つうか、これって80、90年代に人格形成期を迎えた
奴にとっての「好きな物の詰め合わせ」だ。

文明が進み過ぎたが故の崩壊、なんて枚挙に暇がないし、
ブレーンタイプと格闘タイプのコンビ、なんてのも然り。
主人公が変身(変形?)するフォルムなんて、『進撃〜』よりも
『ガイバー』だろう。

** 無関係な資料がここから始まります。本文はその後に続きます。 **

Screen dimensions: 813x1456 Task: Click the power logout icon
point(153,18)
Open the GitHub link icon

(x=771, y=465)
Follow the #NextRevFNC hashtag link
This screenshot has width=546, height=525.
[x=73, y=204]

視点を変えて、迫害される昆虫民族の
危機の土壇場で現れる巨人、なんて『大魔神』を連想したしね。

ま、ロリだの聖水プレイだの、自分の守備範囲外の
くすぐりも多いが、圧倒的にこの物語で心に残るのは、
その「健全さ」だ。

主人公は、闘技場で娯楽の為の戦闘を強いられて来た者であり、
それが故に虐げられてきた者たちの心を汲む。

その表出として、選ばれたのが何とプロレス。

昆虫族随一の勇者との戦いに勝利を収めた後、
主人公泥労守(デロス)は云う。

「堪えて叩いて己も敵も人々も活かす
それが”烈爽(レッソー)”
やってのけるのが”烈修羅(レスラ)”だって」

と。

いやぁ、これほど美しくプロレスを定義してくれたら、
ファンとしては感涙で御座いますよ。

プロレスという競技が内包する「受ける」という事への
構造的な矛盾は、しばしばこうした作品で採り上げられて来た。
「受ける」為には「意思」が無いと出来ないからだ。

ある漫画で、アントニオ猪木をイメジしたキャラは云った。

「秒殺なんて楽なもんだ」

と。

「受ける」という事はそれが既に意味を孕む。
だからこそ、ひねくれ者たちはプロレスに熱狂してきたのだ。

そして、この作品において「受ける」という事は、
凄まじいまでのシンプルさで、その「意味」を提示する。

この、シンプルさに。

プロレスファンならばやられてしまうだろう。

プロレスという異形の格闘技を愛する全ての人に。

読んでもらいたいなぁ、と思う。